# INPUT RECORDS:
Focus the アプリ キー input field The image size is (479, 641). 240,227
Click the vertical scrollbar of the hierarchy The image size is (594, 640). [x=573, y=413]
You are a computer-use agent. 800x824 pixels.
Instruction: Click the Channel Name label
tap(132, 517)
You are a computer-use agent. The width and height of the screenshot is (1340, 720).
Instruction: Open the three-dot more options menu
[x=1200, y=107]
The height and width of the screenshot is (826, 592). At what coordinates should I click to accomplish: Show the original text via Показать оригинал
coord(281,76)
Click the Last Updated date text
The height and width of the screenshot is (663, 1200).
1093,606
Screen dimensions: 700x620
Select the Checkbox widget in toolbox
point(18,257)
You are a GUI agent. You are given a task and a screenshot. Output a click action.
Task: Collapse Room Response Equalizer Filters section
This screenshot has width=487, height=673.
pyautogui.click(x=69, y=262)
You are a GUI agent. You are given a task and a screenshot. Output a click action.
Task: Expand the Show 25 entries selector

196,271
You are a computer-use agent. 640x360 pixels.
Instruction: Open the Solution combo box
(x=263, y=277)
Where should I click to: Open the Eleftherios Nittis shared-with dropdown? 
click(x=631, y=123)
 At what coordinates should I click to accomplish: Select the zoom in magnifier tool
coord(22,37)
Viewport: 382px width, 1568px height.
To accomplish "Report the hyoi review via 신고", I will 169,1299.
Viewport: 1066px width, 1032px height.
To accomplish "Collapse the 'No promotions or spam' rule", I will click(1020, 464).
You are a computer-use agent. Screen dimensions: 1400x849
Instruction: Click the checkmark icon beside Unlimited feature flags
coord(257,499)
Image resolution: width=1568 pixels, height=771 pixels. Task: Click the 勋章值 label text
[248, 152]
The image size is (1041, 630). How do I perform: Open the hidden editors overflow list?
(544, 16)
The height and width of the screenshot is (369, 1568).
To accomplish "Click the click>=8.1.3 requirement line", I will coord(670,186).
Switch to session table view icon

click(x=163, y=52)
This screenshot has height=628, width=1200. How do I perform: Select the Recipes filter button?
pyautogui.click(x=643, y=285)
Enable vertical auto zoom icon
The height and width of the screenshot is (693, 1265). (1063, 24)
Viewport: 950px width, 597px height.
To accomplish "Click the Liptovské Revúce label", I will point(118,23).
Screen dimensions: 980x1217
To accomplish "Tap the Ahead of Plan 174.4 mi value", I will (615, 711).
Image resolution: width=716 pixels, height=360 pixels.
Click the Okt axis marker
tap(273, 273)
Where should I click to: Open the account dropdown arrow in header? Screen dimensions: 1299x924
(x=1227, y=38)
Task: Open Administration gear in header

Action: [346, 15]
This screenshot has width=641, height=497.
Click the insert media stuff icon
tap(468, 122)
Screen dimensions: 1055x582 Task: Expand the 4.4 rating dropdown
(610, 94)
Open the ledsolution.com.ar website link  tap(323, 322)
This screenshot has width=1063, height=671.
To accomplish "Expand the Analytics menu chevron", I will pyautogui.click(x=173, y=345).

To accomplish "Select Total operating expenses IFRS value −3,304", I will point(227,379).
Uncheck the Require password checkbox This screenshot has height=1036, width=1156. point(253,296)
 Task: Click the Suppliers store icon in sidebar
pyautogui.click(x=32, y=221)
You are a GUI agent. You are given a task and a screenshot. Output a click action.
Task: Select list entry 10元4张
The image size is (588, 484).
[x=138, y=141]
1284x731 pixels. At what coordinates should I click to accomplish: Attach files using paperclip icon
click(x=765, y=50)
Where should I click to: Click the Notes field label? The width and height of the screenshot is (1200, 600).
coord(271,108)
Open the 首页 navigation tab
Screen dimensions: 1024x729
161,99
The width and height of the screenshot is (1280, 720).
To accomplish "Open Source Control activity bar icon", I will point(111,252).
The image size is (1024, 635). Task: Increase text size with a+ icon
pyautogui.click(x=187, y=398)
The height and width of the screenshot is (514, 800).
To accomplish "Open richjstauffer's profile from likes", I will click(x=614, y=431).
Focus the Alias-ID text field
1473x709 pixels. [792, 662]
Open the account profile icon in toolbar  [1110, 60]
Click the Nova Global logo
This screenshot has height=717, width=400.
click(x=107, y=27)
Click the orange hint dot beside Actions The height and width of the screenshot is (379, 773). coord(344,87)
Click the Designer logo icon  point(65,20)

# YOUR ASSIGNMENT:
What lines above hold the word "Collapse"? List them all.

# WRITTEN SOLUTION:
Task: Collapse Room Response Equalizer Filters section
To accomplish "Collapse the 'No promotions or spam' rule", I will click(1020, 464).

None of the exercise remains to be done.